Otoritas Jasa Keuangan (OJK) terus mendorong penguatan literasi keuangan bagi generasi muda melalui integrasi dalam sistem pendidikan formal.
Langkah ini diambil sebagai upaya strategis untuk membangun ketahanan finansial individu sejak dini dan menjaga stabilitas sistem keuangan nasional.
Kegiatan tersebut disampaikan oleh Kepala Eksekutif Pengawas Perilaku Pelaku Usaha Jasa Keuangan, Edukasi, dan Pelindungan Konsumen OJK, Dicky Kartikoyono, dalam webinar berjudul From Early Education to Financial Health: Integrating Financial Literacy into Formal Education Systems.
Acara digelar pada Minggu, 19 April 2026, dan menjadi bagian dari rangkaian edukasi keuangan yang diprakarsai oleh OJK.
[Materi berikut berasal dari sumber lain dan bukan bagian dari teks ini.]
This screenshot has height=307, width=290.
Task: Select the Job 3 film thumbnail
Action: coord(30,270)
Dicky menekankan bahwa literasi keuangan bukan hanya soal pengetahuan, tetapi juga kemampuan mengambil keputusan finansial yang tepat dan mencapai kesejahteraan jangka panjang.
“Literasi keuangan harus mampu diwujudkan menjadi kesehatan keuangan,” ujarnya.
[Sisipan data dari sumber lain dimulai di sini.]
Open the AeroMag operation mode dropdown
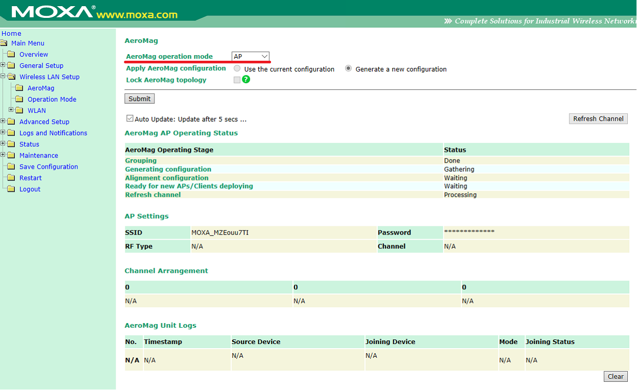637x390 pixels. [x=251, y=56]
Menurutnya, pendidikan memiliki peran sentral dalam membentuk kapasitas keuangan masyarakat sejak usia dini melalui penguatan pengetahuan dan keterampilan praktis.
Oleh karena itu, integrasi materi literasi keuangan ke dalam kurikulum sekolah dinilai sebagai strategi utama untuk membentuk perilaku keuangan yang berkelanjutan di masa depan.